Đorđe Cvetković (Ђорђе Цветковић; 1903–d. 27 May 1904), known by the nom de guerre Drimkolski (Дримколски), was a Serbian Chetnik vojvoda (commander) of the četa (band) of Drimkol.

== Life ==
He was born in Labuništa, in Drimkol, in 1860. His father was a volunteer in the Serbian–Ottoman War (1876–78). He left his kafana, "Tri Gvozda", in Belgrade, and joined the Chetnik Organization. He and Anđelko Aleksić, with 22 freedom-fighters, swore oath before the Serbian Committee on 25 April 1904 before crossing the border over to Old Serbia. The Committee had prepared the formation of the first bands for a number of months.
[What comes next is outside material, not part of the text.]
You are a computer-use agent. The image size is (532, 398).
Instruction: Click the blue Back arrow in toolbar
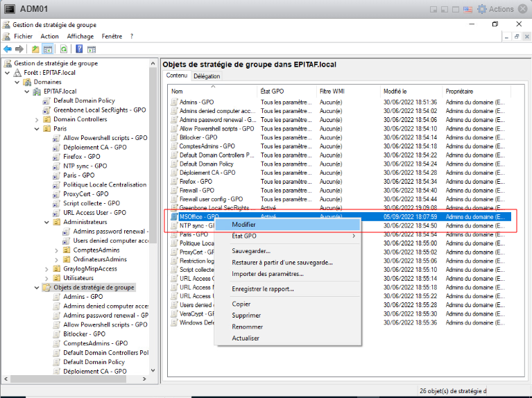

The Chetniks were sent for Poreče, and on 8 May they headed out from Vranje, to Buštranje, which was divided between Serbia and the Ottoman Empire. The Chetniks were escorted by Vasilije Trbić, who told them that the best way was to go through the Kozjak and then down to the Vardar. The two commanders however, wanted the fastest route, through the Kumanovo plains and then to Četirce. They managed to enter Turkish territory but were subsequently exposed in the plain Albanian and Turkish villages, and the Ottomans closed in on them from all sides. They decided to stay on the Šuplji Kamen, which gave them little defence instead of meeting the army on the plains; in broad daylight, the Ottoman military easily poured bombs over the hill and killed all 24 of the Chetniks on 27 May (see Fight on Šuplji Kamen).